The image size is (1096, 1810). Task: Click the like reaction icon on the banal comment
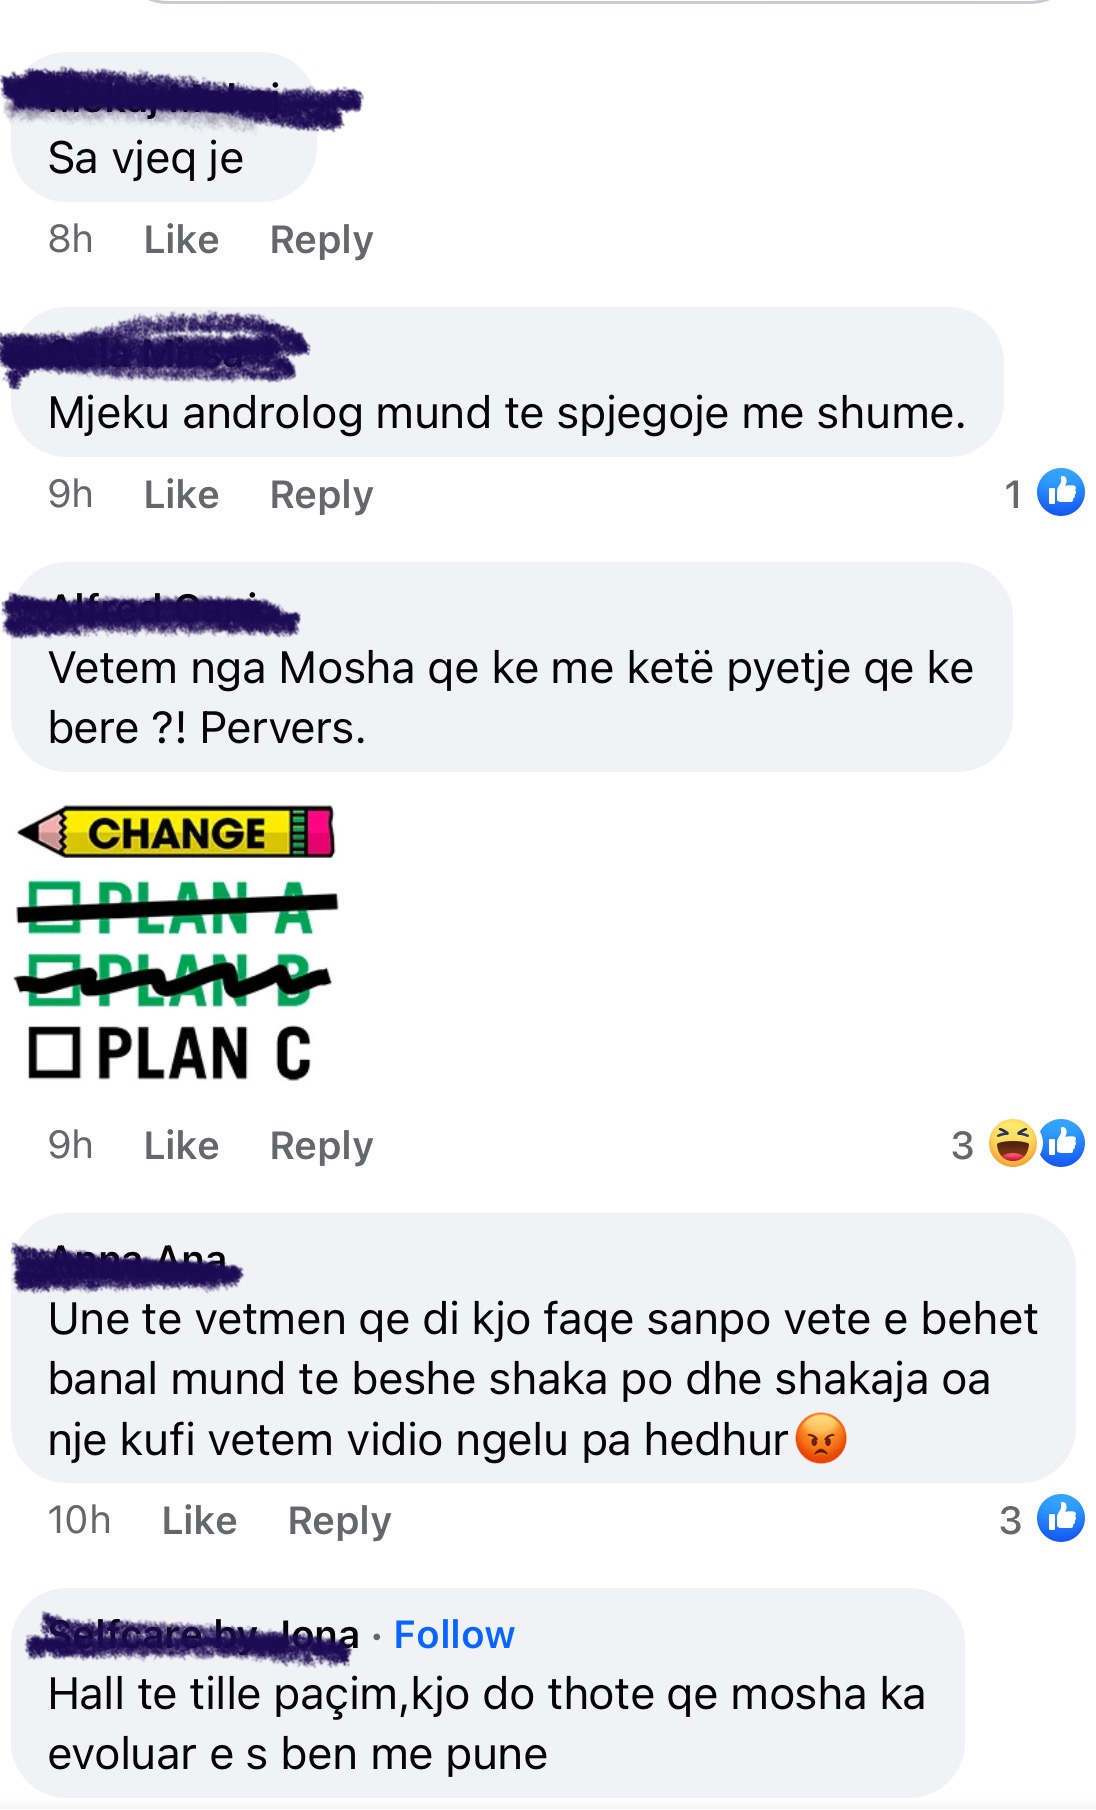click(x=1060, y=1518)
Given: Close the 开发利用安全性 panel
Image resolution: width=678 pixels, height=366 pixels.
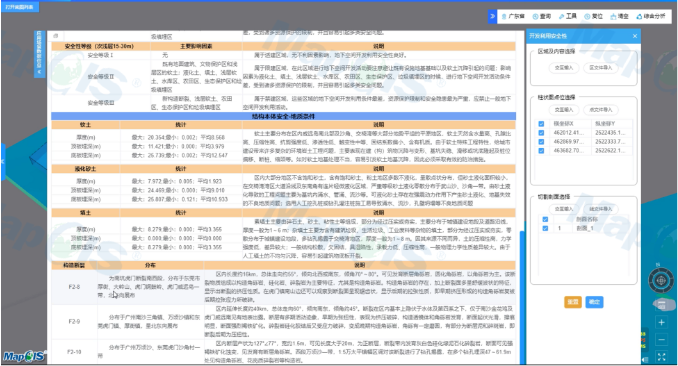Looking at the screenshot, I should (x=635, y=36).
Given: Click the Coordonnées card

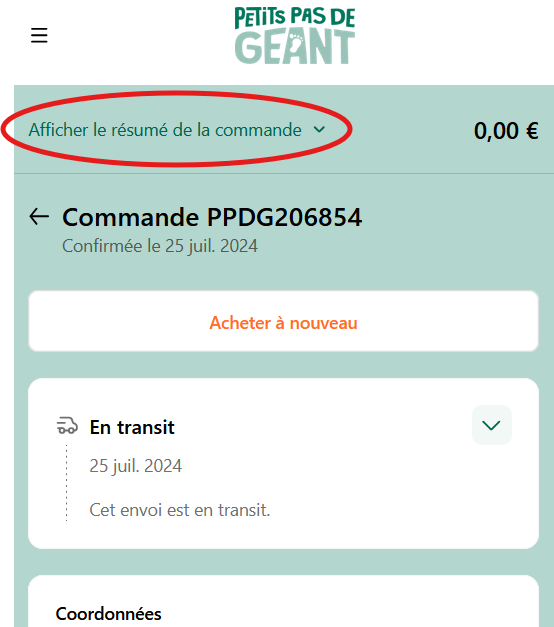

AIM OF THE TASK: The reply should reproduce every entry above word for word and contain no pictures.

RESPONSE TO THIS TASK:
The image size is (1096, 1810). Task: Click the like reaction icon on the banal comment
click(x=1060, y=1518)
Given: Close the 开发利用安全性 panel
Image resolution: width=678 pixels, height=366 pixels.
Looking at the screenshot, I should (x=635, y=36).
Given: Click the Coordonnées card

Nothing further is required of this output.